Optimized Maintenance and Physical Asset Data Quality

December 2, 2010 by · Comments Off on Optimized Maintenance and Physical Asset Data Quality
Filed under: Business Impacts, Business Intelligence, Data Analysis, Data Quality, Master Data, Metrics, Performance Measures 

It would be unusual for there to be a company that does not use some physical facility from which business is conducted. Even the leaders and managers of home-based and virtual businesses have to sit down at some point, whether to access the internet, make a phone call, check email, or pack an order and arrange for its delivery. Consequently, every company eventually must incur some overhead and administrative costs associated with running the business, such as rent and facility maintenance, as well as telephones, internet, furniture, hardware, and software purchase/leasing and maintenance.

Today’s thoughts are about that last item: the costs associated with building, furniture, machinery, software, and grounds maintenance. There is a balance required for effective asset maintenance – one would like to essentially optimize the program to allocate the most judicious amount of resources to provide the longest lifetime to acquired or managed assets.

As an example, how often do offices need to be painted? When you deal with one or two rooms, that is not a significant question, but when you manage a global corporation with hundreds of office buildings in scores of countries, the “office painting schedule” influences a number of other decisions regarding bulk purchasing of required materials (e.g. paint and brushes), competitive engagement of contractors to do the work, temporary office space for staff as offices are being painted, etc., which provide a wide opportunity for cost reduction and increased productivity.

And data quality fits in as a byproduct of the data associated with both the inventory of assets requiring maintenance and the information used for managing the maintenance program. In fact, this presents an interesting master data management opportunity, since it involves the consolidation of a significant amount of data from potentially many sources regarding commonly-used and shared data concepts such as “Asset.” The “Asset” concept can be hierarchically organized in relation to the different types of assets, each of which exists in a variety of representations and each of which is subject to analysis for maintenance optimization. Here are some examples:

  • Fixed assets (real property, office buildings, grounds, motor vehicles, large manufacturing machinery, other plant/facility items)
  • Computer assets (desktops, printers, laptops, scanners)
  • Telephony (PBX, handsets, mobile phones)
  • Furniture (desks, bookcases, chairs, couches, tables)

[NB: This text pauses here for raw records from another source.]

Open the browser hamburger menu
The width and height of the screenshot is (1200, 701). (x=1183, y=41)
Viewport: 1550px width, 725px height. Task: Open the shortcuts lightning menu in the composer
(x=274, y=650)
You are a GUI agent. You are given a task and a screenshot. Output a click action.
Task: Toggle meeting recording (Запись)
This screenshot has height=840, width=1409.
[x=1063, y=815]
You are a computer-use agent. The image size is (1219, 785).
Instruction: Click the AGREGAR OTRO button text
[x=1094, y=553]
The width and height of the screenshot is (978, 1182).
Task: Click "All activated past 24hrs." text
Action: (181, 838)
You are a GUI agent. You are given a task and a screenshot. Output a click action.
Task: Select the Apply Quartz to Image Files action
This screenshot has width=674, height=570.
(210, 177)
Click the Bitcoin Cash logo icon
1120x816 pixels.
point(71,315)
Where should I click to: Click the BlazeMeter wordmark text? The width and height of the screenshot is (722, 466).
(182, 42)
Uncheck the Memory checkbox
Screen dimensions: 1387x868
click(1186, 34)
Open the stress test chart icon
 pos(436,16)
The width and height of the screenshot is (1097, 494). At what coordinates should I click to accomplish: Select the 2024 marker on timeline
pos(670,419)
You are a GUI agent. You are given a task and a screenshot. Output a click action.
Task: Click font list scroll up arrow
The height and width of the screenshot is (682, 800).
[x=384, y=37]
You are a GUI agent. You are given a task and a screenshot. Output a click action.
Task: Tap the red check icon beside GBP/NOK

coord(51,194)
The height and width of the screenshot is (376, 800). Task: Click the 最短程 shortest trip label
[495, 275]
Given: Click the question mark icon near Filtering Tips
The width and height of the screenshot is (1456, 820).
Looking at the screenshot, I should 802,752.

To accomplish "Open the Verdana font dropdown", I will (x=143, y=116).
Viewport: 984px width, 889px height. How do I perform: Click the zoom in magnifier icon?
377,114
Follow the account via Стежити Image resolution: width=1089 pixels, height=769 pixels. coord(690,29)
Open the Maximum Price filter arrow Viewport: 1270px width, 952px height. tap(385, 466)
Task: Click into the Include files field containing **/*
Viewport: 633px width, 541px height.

I think you see where I am going here: errors in asset data lead to improper analyses with respect to maintenance of those assets, such as arranging for a delivery truck’s oil to be changed twice in the same week, or painting some offices twice in a six month period while other office remain unpainted for years. Therefore, there is a direct dependence between the quality of asset data and the costs associated with asset maintenance.